*** Opening of Records for the exercise ***

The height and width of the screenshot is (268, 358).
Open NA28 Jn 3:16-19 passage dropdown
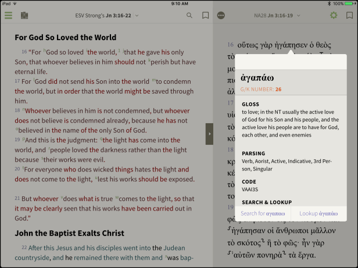277,15
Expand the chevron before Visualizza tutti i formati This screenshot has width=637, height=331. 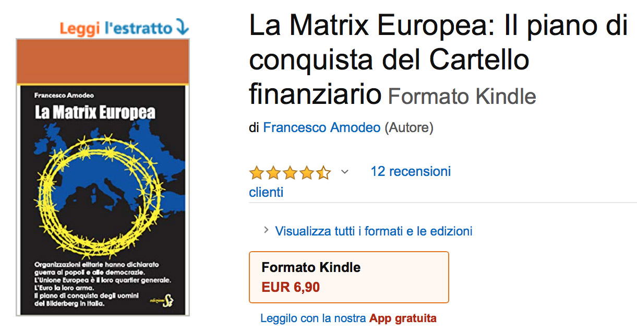tap(266, 230)
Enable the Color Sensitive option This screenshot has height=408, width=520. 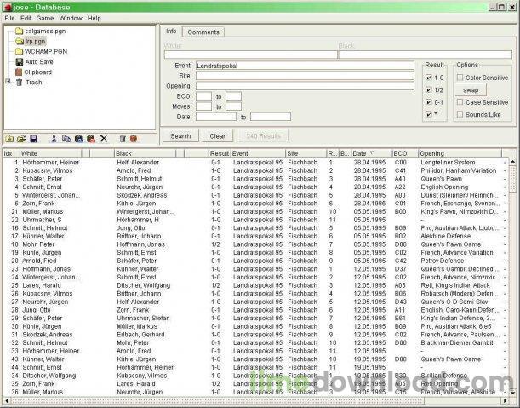pos(460,78)
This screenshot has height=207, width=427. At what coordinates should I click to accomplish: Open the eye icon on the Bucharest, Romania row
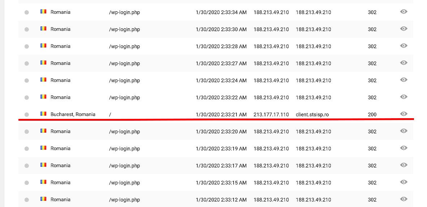(403, 114)
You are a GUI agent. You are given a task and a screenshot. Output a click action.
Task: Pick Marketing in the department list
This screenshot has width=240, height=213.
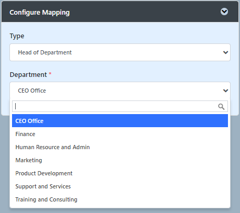coord(120,160)
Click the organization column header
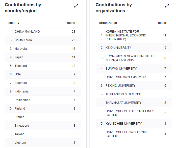This screenshot has width=176, height=148. pos(108,23)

*** Close of Records for the exercise ***

## Task item
The range to set down runs from the line containing "This screenshot has width=240, height=213." through the final line of the data, both ends included; give it exactly and drop the pictures.

## Result of the exercise
This screenshot has width=240, height=213.
coord(120,160)
Click the organization column header
This screenshot has width=176, height=148. pos(108,23)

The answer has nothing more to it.